As the above illustrates, North Carolina, at the State level, has invested in industrial projects through the years by way of a varied number of programs. Investments of local government funds in quality industrial recruitment or expansion projects have been a part of the economic development practice in this State for years. Some of the types of investments of local government funds which have been made are the following:
- North Carolina Gen. Stat. § 158-7.1 was first enacted in 1925. For many years what is now subparagraph (a) of this statute was the only provision of the statute. As shown in the Record of this case, utilization of the authority granted by N.C. Gen. Stat. § 158-7.1 has been an integral part in inducing a significant number of projects to locate in North Carolina,creating numerous new jobs and more tax base. This statute's provisions are further described below, beginning on page 19.

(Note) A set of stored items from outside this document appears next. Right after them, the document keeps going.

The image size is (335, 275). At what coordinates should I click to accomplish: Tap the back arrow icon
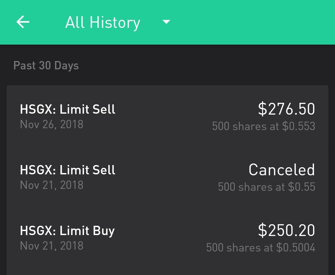pyautogui.click(x=23, y=22)
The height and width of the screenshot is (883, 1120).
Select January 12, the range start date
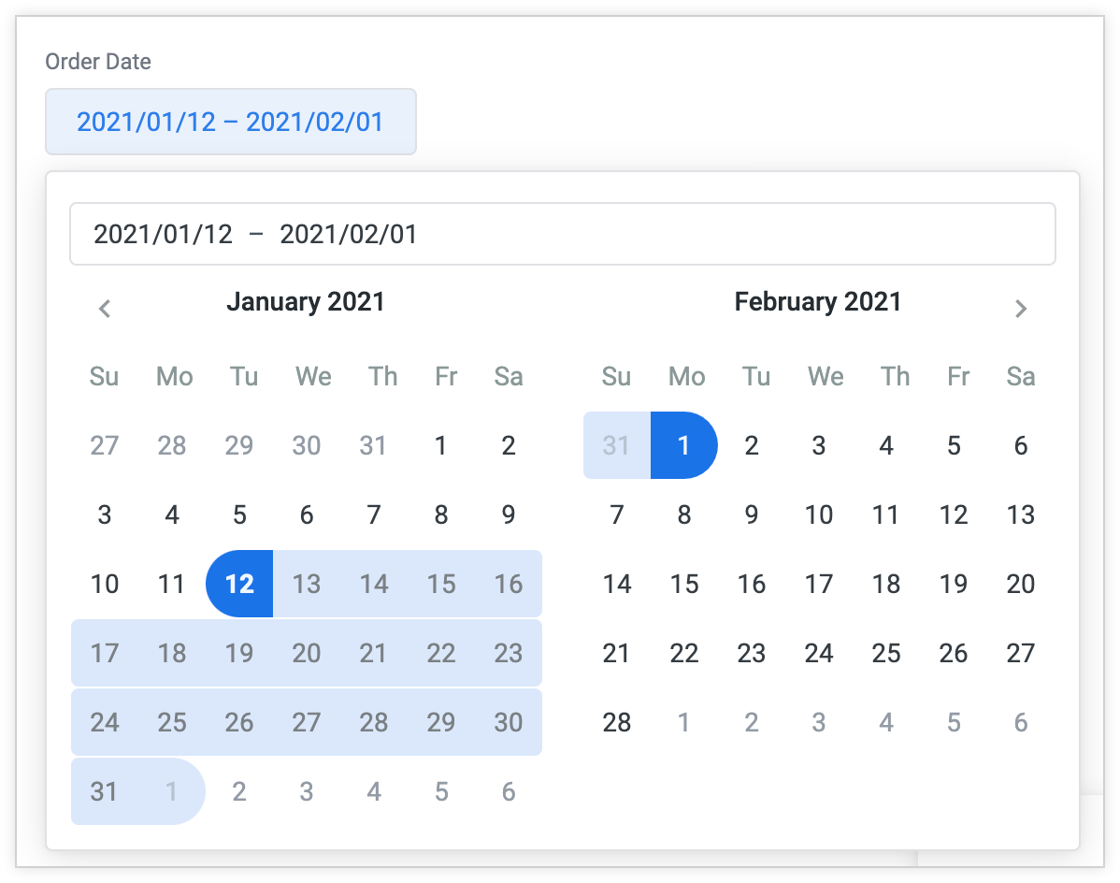point(239,584)
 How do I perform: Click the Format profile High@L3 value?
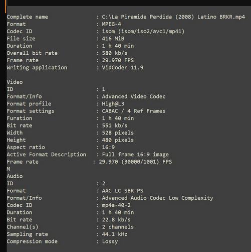point(113,104)
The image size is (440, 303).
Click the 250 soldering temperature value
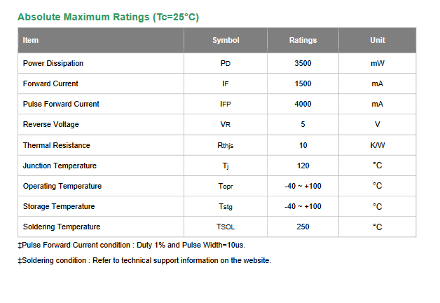(x=303, y=227)
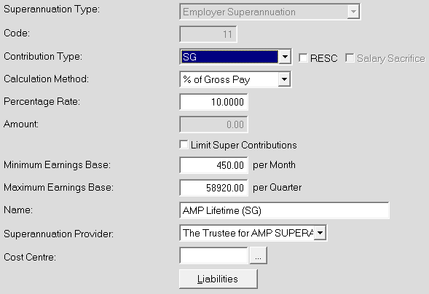
Task: Tick the Limit Super Contributions checkbox
Action: (x=184, y=145)
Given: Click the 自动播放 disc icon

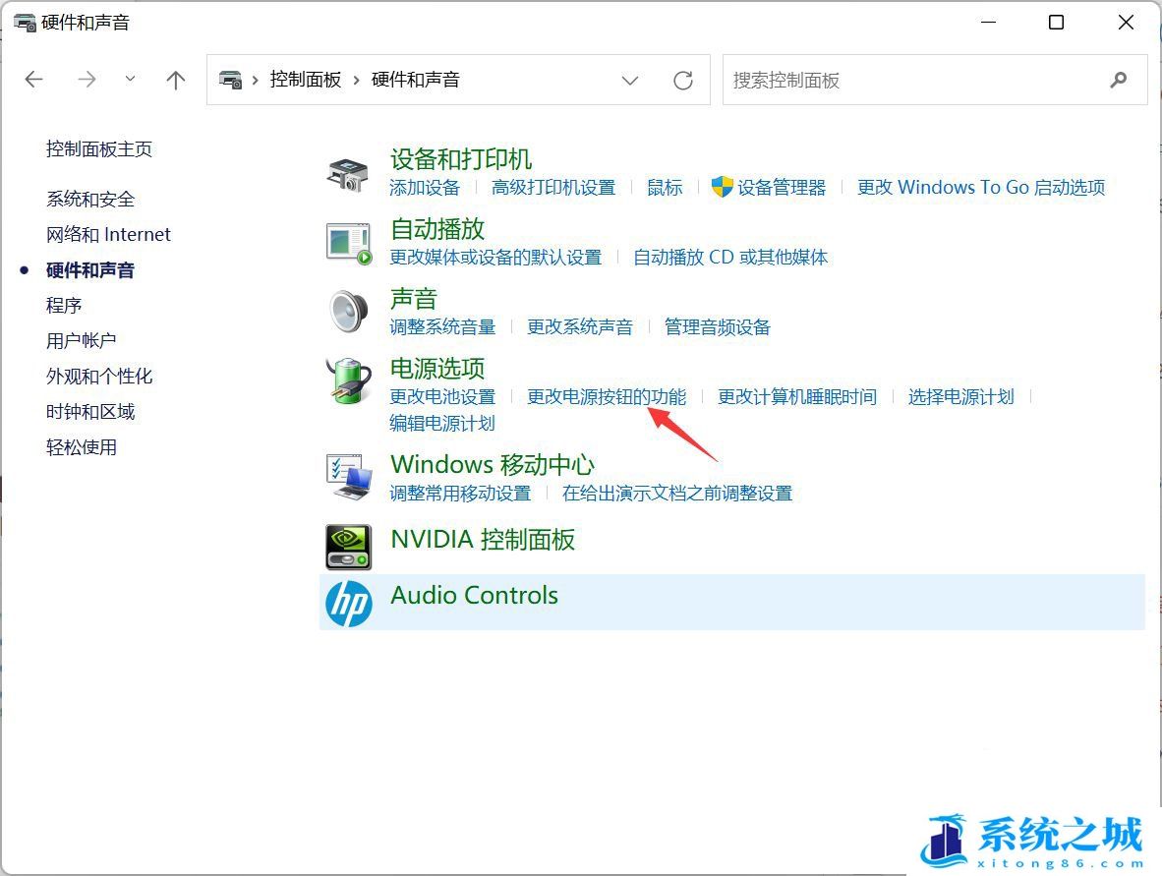Looking at the screenshot, I should 348,242.
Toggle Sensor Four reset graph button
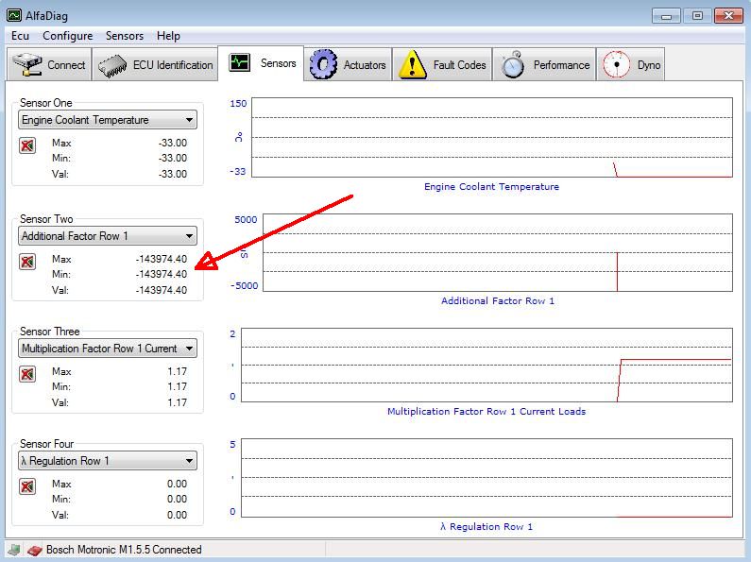Screen dimensions: 751x562 coord(27,486)
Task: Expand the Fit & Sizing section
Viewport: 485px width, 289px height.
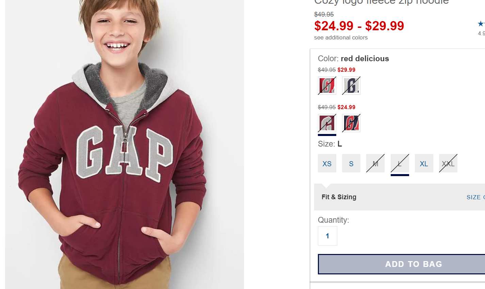Action: pyautogui.click(x=339, y=197)
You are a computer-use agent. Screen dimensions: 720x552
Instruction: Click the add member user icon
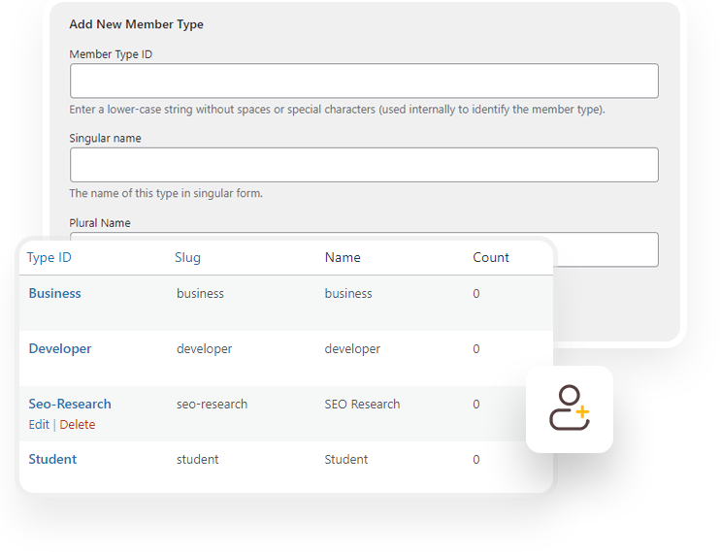pyautogui.click(x=570, y=408)
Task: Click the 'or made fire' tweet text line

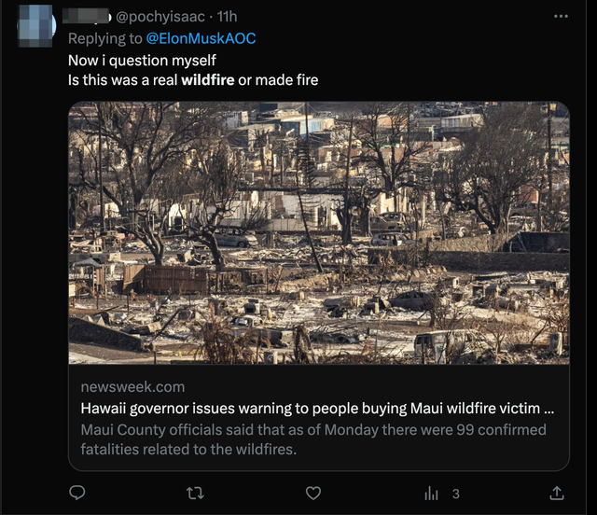Action: (278, 80)
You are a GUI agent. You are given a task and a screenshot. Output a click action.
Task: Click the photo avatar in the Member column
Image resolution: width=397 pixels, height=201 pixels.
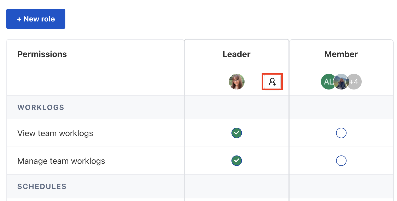click(x=341, y=82)
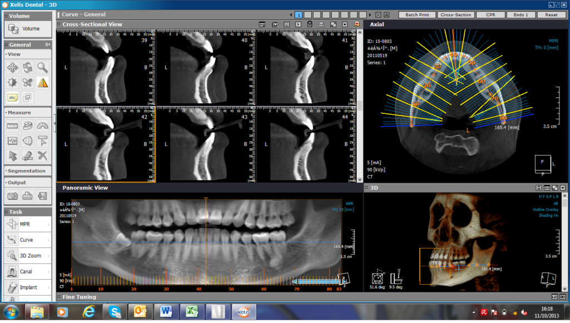The height and width of the screenshot is (323, 570).
Task: Click the Batch Print button
Action: point(417,15)
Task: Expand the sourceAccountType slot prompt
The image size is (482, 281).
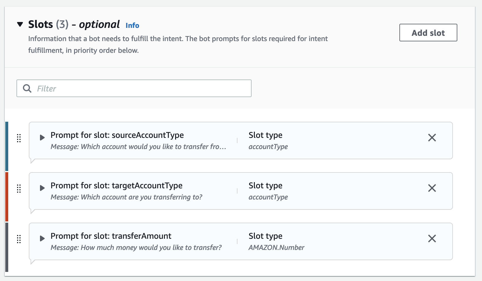Action: [42, 138]
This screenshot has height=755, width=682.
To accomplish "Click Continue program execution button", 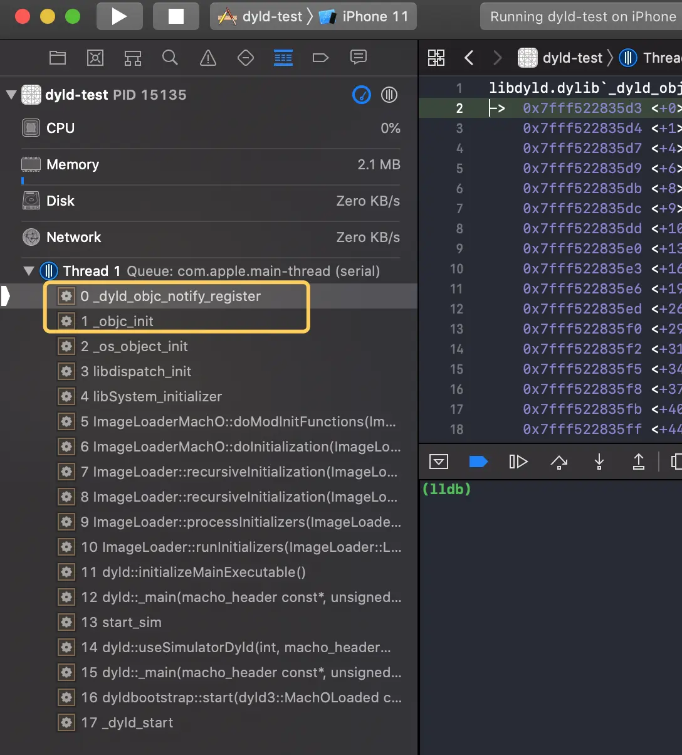I will coord(518,462).

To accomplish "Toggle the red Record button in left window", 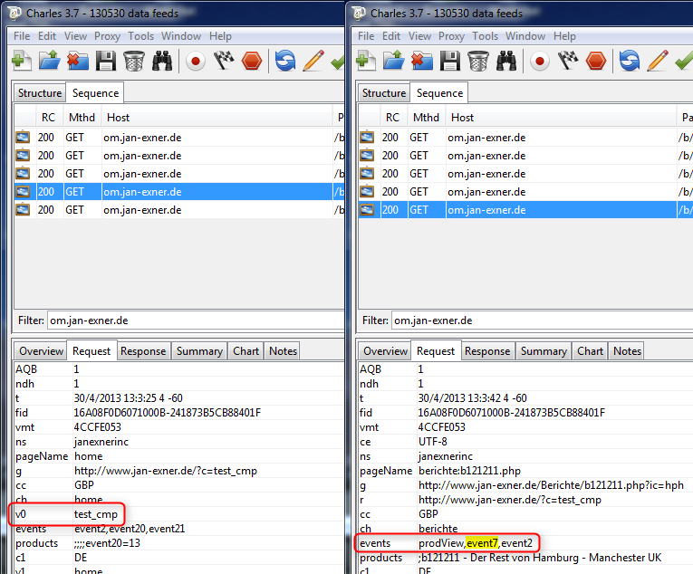I will (195, 61).
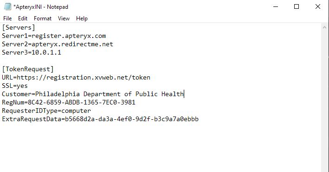329x172 pixels.
Task: Click the scrollbar up arrow
Action: 324,27
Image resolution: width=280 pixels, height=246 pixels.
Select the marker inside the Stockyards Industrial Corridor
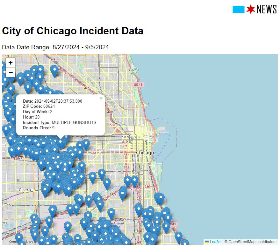point(112,211)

- Since the passage of N.C. Gen. Stat. § 158-12 in 1961, funds appropriated from local governments as provided for in that statute have been used in a number of ways which have been critical in many industrial recruitment and expansion development projects, and ways by which many private companies benefitted. - Local governments have utilized many other incentive mechanisms to induce new or expansion industrial projects to locate in our State, to create jobs and increase the tax base here for our citizens.

(2) The Current Competitive Environment

The competitive need for increased flexibility for state and local incentives in recruiting industrial projects and encouraging existing industry expansions has increased in the last few years. Despite the authorizations found in N.C. Gen. Stat. § 158-7.1, North Carolina and its localities already have fewer incentives to offer businesses than most states and localities with which North Carolina competes, as well as fewer incentives than a number of international competitors. In the last year, since the filing of the case before the Court, local governments in North Carolina have been reluctant to use the authority of N.C. Gen. Stat. § 158-7.1. In this time North Carolina has lost the ability to compete for some important projects.

In addition to matching or beating most of our State's program, North Carolina's competitor states offer many other, very generous incentives at the local and state levels. Examples of these programs and projects include the following:
- South Carolina, Virginia and Georgia offer ad valorem tax abatements, providing industries locating or expanding in their states with huge savings. These states also offer corporate income tax credits for companies locating or expanding in these states, and companies can also receive a generous jobs tax credit in any county in those states.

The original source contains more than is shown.